- [Written request 1]
Could you reproduce the rows in the stretch from "Expand the Default Broadcast Stream selector" through "Action: (x=1064, y=657)", switching "Broadcast" to "Audio" and keeping everything else unchanged? Leave the pictures out of your answer.

- [Source extract]

Begin

Nudging people away from meat: Promising directions and challenges

By Stefan Leach and Jared Piazza

Cover image by motomoto sc


In 1999, Schiphol airport made the seemingly odd choice to etch the image of a fly in the urinal bowls of their male toilets. This resulted in an 80% reduction in mess because it gave men something to take aim at, and has come to be known as the quintessential ‘nudge’ – an intervention or modification of the environment that steers people towards a desirable behaviour, arguably, while preserving freedom of choice.

The nudge approach promises substantial behavioural change with relatively small interventions and has been applied with success in areas such as smoking cessation, retirement savings, college enrolment, energy consumption, and eating (Benartzi et al., 2017). The approach presents an exciting prospect for those looking for ways to intervene on food choices. If we can subtly intervene within contexts in which people make their choices, perhaps we can nudge them towards the healthier and more ethical options.

Which sort of nudge?

When it comes to nudging people towards better eating, there are many ways to do this. A nudge may involve altering the layout of an environment to make the ethical choice more visible or accessible (accessibility and default-option nudges) – consider how foods are organised at checkout counters or on restaurant menus. The seller might endeavour to better inform consumers about the reasons for selecting a product (informational nudges) or alter how a product is presented (presentational nudges). Finally, nudges might entail consumers being approached or invited to reflect on or reconsider their choices (self-monitoring nudges).

End

- [Supplied material]
Begin

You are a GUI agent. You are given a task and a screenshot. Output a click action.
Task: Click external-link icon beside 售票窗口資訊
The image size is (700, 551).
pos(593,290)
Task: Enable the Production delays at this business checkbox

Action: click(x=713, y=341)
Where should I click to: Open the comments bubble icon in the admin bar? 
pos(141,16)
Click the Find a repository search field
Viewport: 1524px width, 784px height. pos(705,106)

End
Begin

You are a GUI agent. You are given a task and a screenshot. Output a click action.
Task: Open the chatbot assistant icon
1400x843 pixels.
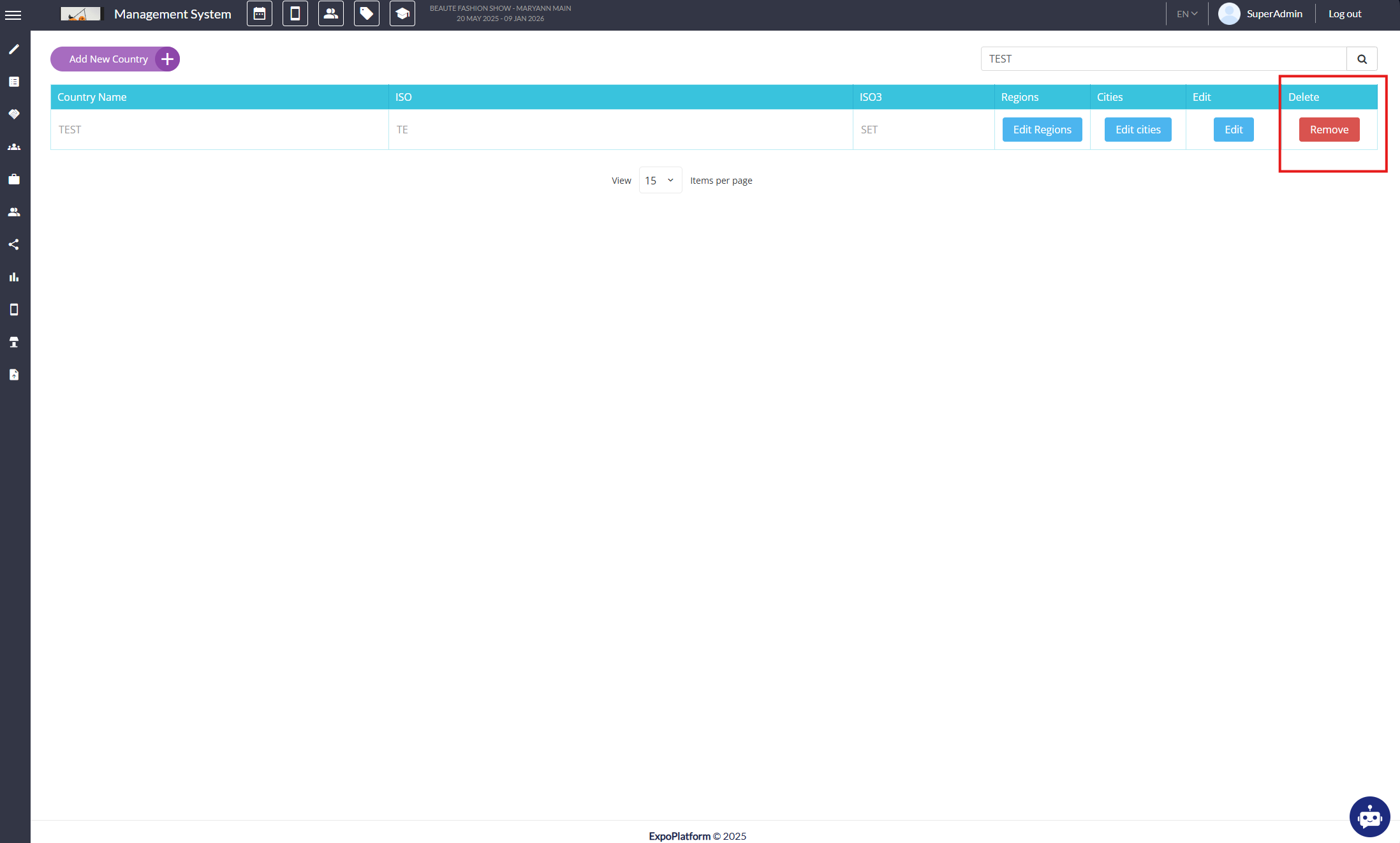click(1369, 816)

End
Begin

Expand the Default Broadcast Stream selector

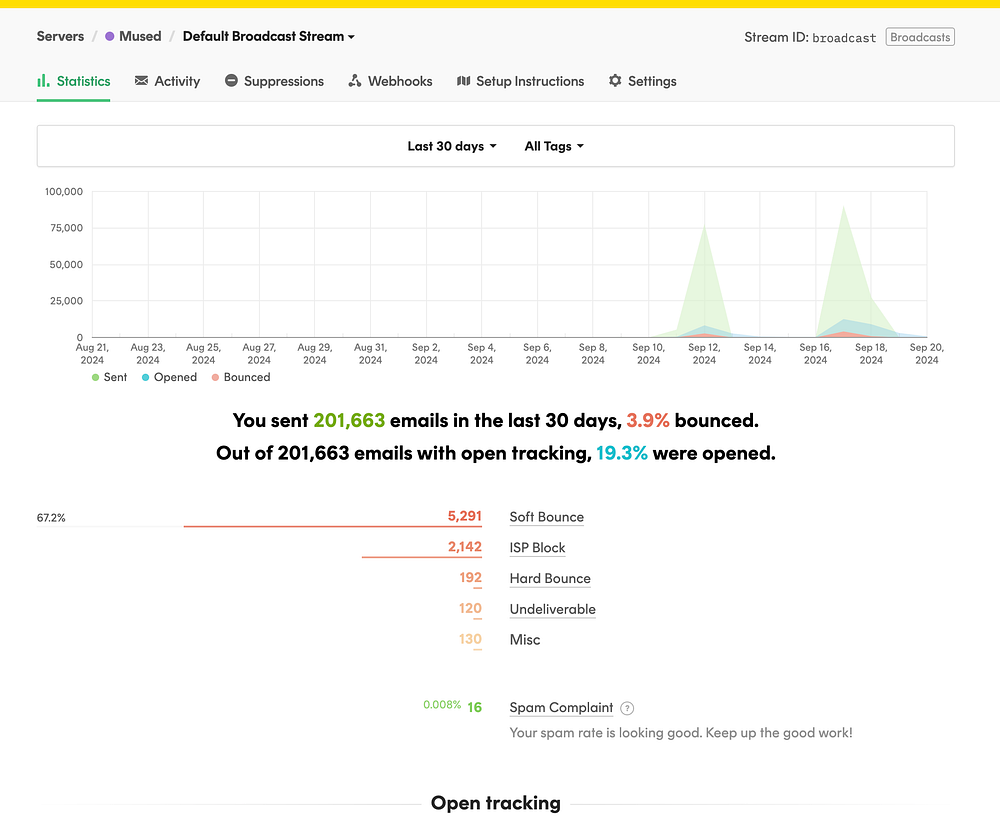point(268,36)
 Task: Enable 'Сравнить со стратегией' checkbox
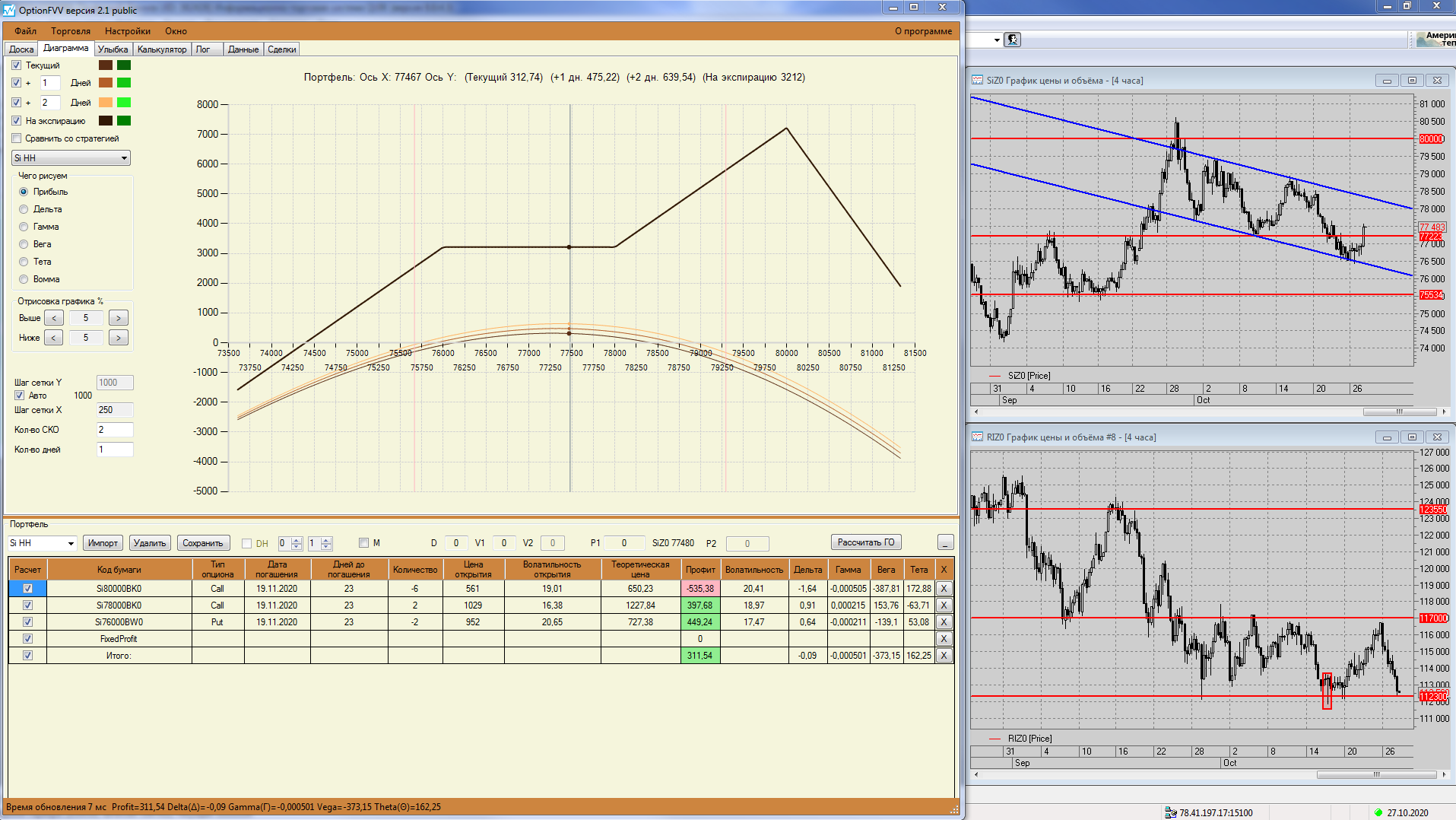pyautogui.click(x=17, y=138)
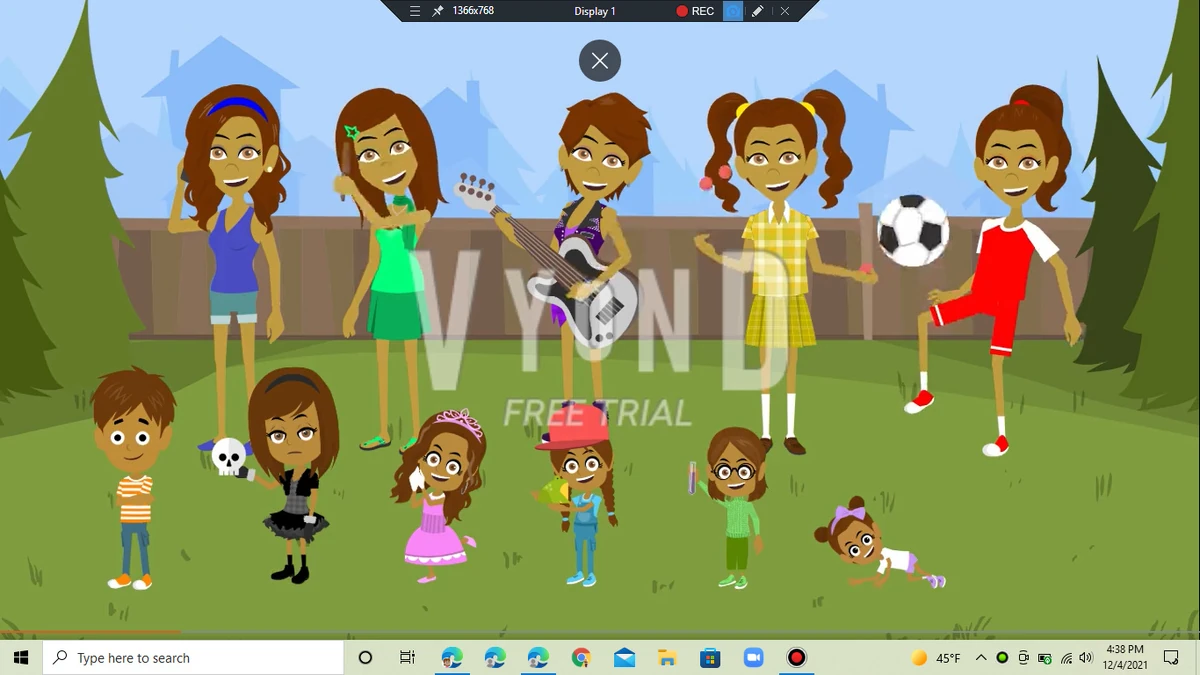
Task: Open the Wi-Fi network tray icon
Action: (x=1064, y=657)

End

- [Written request 2]
Can you proceed with the article on nudging people away from meat, picking up after its final sentence?

- [Expected output 1]
Expand the Default Audio Stream selector

point(268,36)
 Task: Enable 'Сравнить со стратегией' checkbox
pyautogui.click(x=17, y=138)
Task: Open the Wi-Fi network tray icon
Action: (x=1064, y=657)

- [Expected output 2]
Whether a given nudge is likely to be effective depends on a variety of factors, including the degree to which consumers have behavioural commitments or strong preferences for particular options. Here, we consider some of the more promising nudges that have been applied to consumer behaviour, and reflect on some of their limits and challenges.

Accessibility and Default-Option Nudges

Making foods more accessible can nudge people towards choosing them. Supermarkets know this and it is why, often to our detriment, they place sweets within arms reach at checkout counters. Kongsbak and colleagues (2016) tested if people could be encouraged to eat more fruits and vegetables by placing these healthier options before meat, bread, and pasta on a buffet cart. Doing so increased the proportion of fruits and vegetables consumed, compared to the standard buffet set-up of having fruits and vegetables at the end. Garnett and colleagues (2019) tested a similar intervention by increasing the number of vegetarian options (to meat options) from 1:4 to 2:4 at a University cafeteria over a 12 month period. They found that this increased vegetarian meal sales and decreased meat sales.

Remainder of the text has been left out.